→ **Action item**:
Only one stretch of the data should be retyped: the lines from the line containing "The height and width of the screenshot is (180, 240)." through the line containing "Given: Click the". Keep pictures out of it.

→ **Collected data entries**:
▽

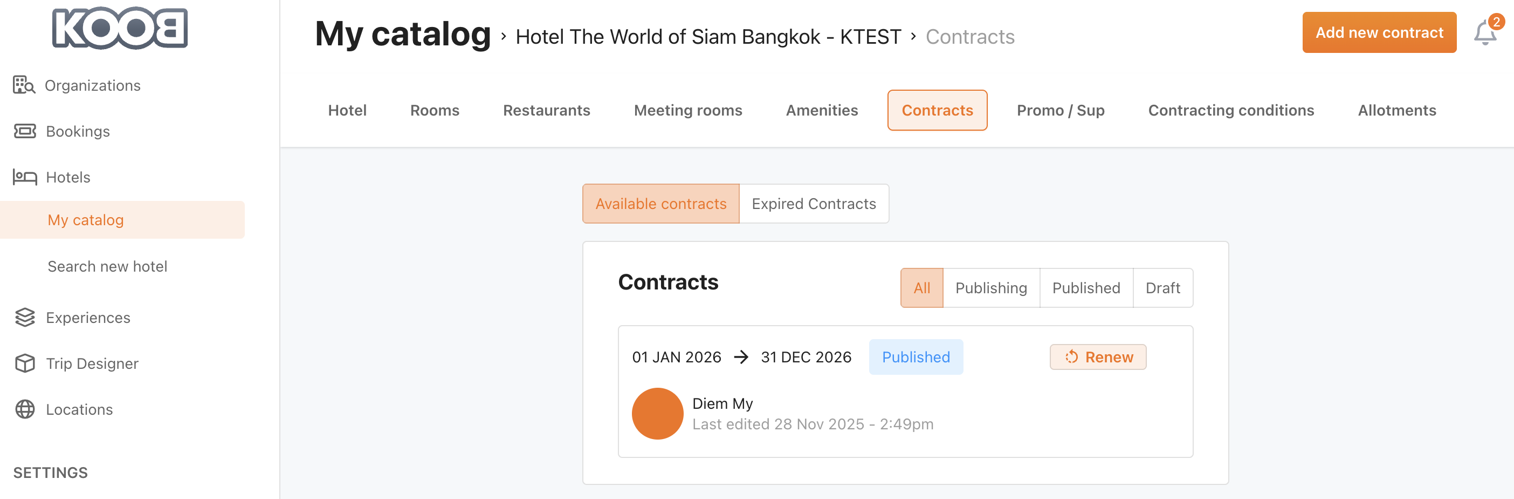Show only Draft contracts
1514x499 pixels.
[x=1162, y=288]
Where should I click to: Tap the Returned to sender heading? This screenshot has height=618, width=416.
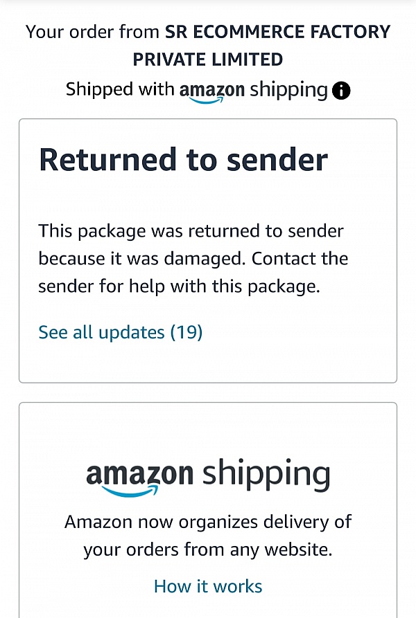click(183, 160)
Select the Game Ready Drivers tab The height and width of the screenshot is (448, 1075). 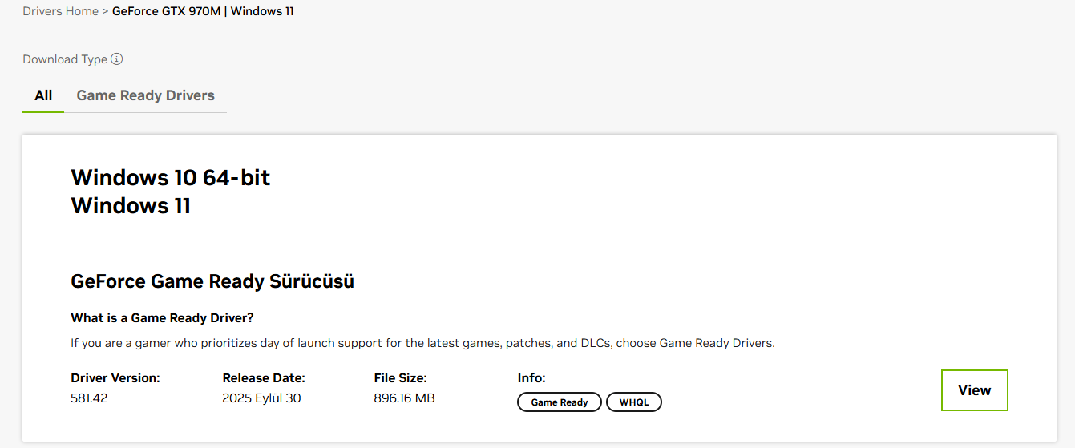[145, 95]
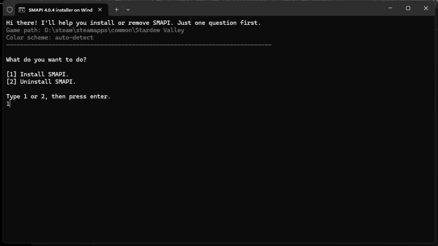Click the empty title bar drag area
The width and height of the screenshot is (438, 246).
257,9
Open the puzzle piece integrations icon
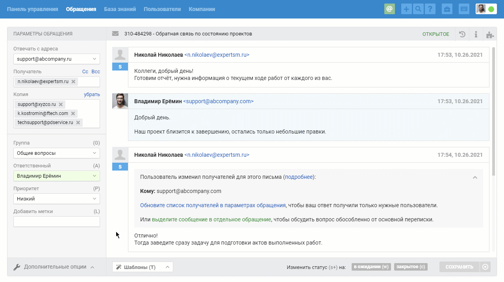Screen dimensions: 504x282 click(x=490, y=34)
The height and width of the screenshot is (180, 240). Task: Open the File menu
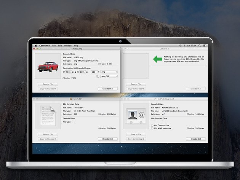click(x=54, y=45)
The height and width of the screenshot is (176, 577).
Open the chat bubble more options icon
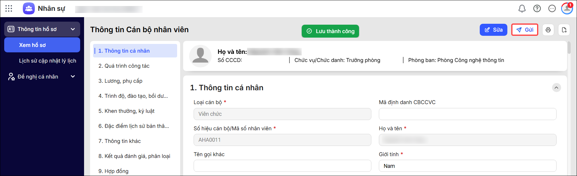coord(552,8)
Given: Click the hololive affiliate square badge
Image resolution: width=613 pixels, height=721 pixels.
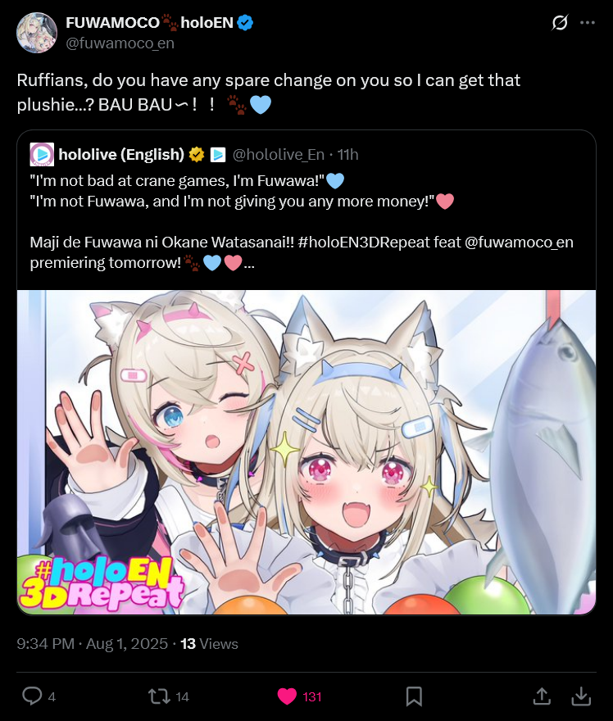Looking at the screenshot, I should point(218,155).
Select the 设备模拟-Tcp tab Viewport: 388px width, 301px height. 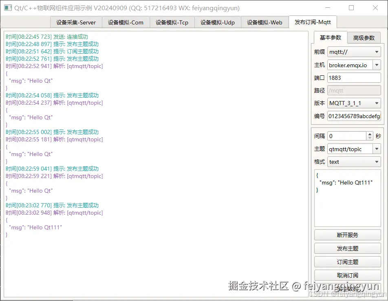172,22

△
▽

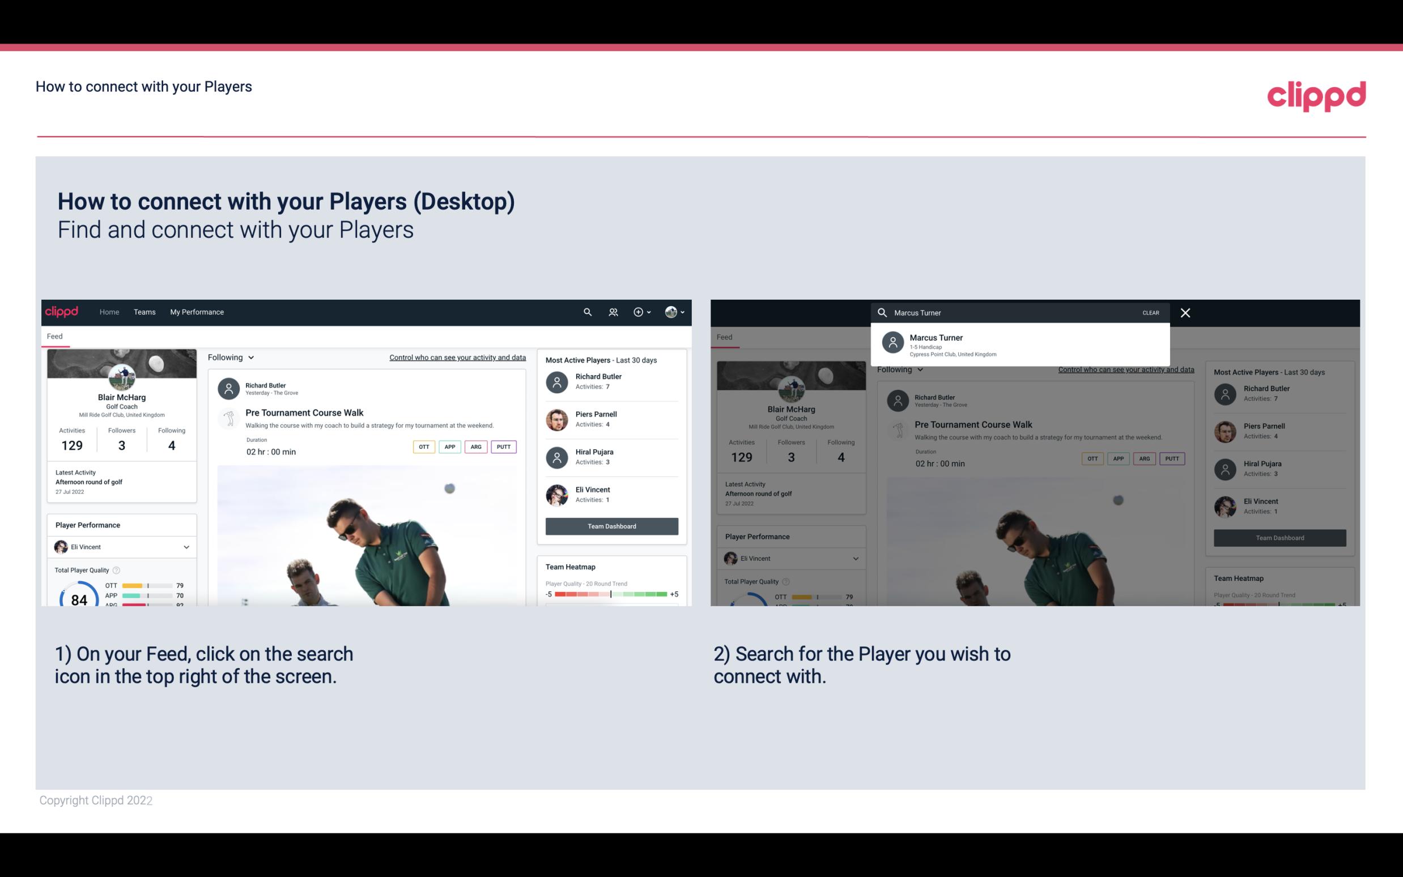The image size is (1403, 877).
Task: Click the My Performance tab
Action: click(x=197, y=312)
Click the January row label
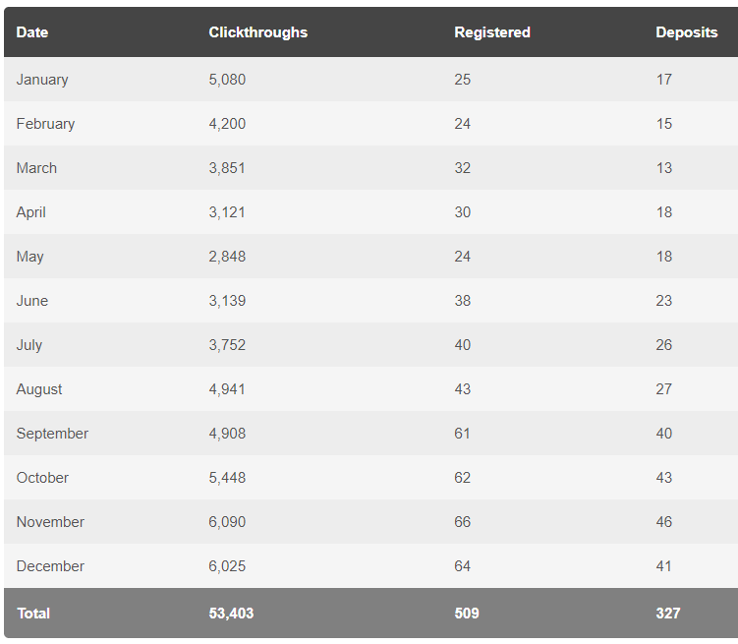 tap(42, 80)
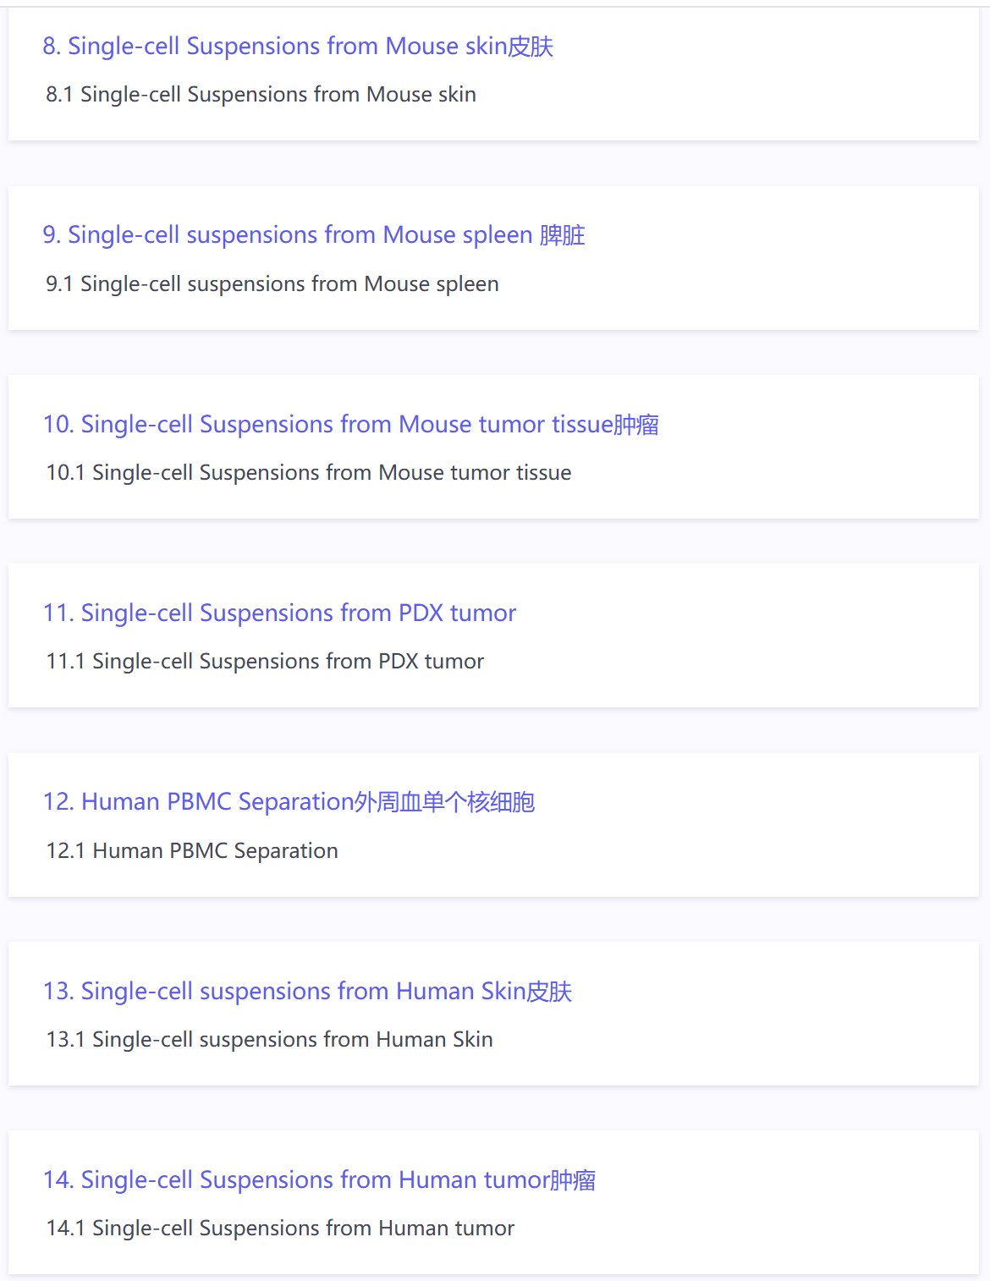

△

→ **Solution to this task**:
The height and width of the screenshot is (180, 240). Task: Open the File menu
click(x=54, y=45)
The height and width of the screenshot is (176, 577).
Open the chat bubble more options icon
coord(552,8)
Given: Click the hololive affiliate square badge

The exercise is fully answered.